Der Kalender ist in dem Sinne ein Hilfsmittel, das uns erlaubt, ein Ding, ein Geschehen, uns selber oder das, was uns umgibt in der Zeit zu verorten. Die Zeit vergeht, sie beschreibt Veränderung, Bewegung, sie hat eine bestimmte Dauer, ein Vorher und ein Nachher und doch bleibt sie undefinierbar. Alle Begriffe, die wir zur Beschreibung der Zeit benötigen, werden ihrerseits durch zeitliche Zusammenhänge definiert. Die Ordnung, die wir über den Kalender in unsere alltäglichen, zeitlichen Abläufe bringen, kann als Instrument verstanden werden, das uns hilft eine bessere Orientierung zu finden. Seit jeher machen sich Gelehrte und Wissenschaftler Gedanken über die Zeit, über ihre Ewigkeit und Unaufhaltsamkeit. Bis heute hat sich das nicht verändert und auch im Alltag werden wir immer wieder konfrontiert mit der Zeit, sie beschäftigt uns unweigerlich: Sich Zeit nehmen, die Zeit ist knapp, die schönen alten Zeiten, Zeit-los, verlorene Zeit, zeitgenössisch …das Wort «ist eines der zehn – ‹zur Zeit› – meistgebrauchten Substantive der deutschen Sprache» [1].

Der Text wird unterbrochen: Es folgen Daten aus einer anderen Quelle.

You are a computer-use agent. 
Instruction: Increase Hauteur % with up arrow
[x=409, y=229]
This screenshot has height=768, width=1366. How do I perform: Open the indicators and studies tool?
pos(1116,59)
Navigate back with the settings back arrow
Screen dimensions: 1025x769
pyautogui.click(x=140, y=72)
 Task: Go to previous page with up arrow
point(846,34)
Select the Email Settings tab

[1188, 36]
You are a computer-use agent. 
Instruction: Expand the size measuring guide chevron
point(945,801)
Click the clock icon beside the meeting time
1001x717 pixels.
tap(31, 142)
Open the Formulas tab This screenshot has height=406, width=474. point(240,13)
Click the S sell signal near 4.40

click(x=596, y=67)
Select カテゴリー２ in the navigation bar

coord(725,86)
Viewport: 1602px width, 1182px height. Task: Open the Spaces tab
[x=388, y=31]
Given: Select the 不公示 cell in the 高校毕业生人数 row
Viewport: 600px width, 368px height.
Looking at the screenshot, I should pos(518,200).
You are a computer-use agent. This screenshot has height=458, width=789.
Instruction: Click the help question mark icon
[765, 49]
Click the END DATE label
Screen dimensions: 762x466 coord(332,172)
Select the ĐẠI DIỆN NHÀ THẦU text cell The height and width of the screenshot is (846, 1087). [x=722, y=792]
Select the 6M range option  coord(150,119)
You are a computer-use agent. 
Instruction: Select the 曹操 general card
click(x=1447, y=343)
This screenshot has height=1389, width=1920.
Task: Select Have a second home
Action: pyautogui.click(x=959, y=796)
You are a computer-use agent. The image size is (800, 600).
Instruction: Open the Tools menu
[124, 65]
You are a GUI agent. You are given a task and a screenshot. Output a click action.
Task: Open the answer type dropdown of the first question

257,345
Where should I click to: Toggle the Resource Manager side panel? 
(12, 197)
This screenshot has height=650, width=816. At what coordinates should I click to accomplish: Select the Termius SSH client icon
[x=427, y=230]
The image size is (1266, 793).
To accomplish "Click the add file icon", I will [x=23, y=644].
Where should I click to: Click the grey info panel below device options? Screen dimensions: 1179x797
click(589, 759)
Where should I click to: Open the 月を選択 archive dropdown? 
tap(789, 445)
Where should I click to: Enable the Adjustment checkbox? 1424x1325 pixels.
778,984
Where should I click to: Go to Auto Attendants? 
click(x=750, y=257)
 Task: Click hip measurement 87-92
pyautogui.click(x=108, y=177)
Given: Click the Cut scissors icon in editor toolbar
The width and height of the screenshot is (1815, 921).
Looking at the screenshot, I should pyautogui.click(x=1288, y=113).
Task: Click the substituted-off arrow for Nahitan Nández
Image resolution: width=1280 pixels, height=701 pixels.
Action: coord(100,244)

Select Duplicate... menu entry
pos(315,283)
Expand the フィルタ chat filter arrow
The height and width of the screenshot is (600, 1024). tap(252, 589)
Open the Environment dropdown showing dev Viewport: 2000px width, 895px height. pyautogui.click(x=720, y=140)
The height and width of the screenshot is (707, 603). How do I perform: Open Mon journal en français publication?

Was das zu bedeuten hat? Ich überlasse es Ihnen. Sicher ist, dass sie uns auf Trab halten wird, die Zeit. In diesem Sinne verabschiede ich mich und wünsche Ihnen einen schönen Frühling!

Autorin: Magdalena Bucher, 2016

Quellen

  • Demandt, Alexander: Zeit. Eine Kulturgeschichte. Berlin 2015.
  • Koller, Edith: Strittige Zeiten. Kalenderreformen im Alten Reich 1582-1700. Berlin 2014.
  • Schlag, Hannes E.: Ein Tag zuviel. Würzburg 1998.

[1] Demandt, Alexander: Zeit. S. 11.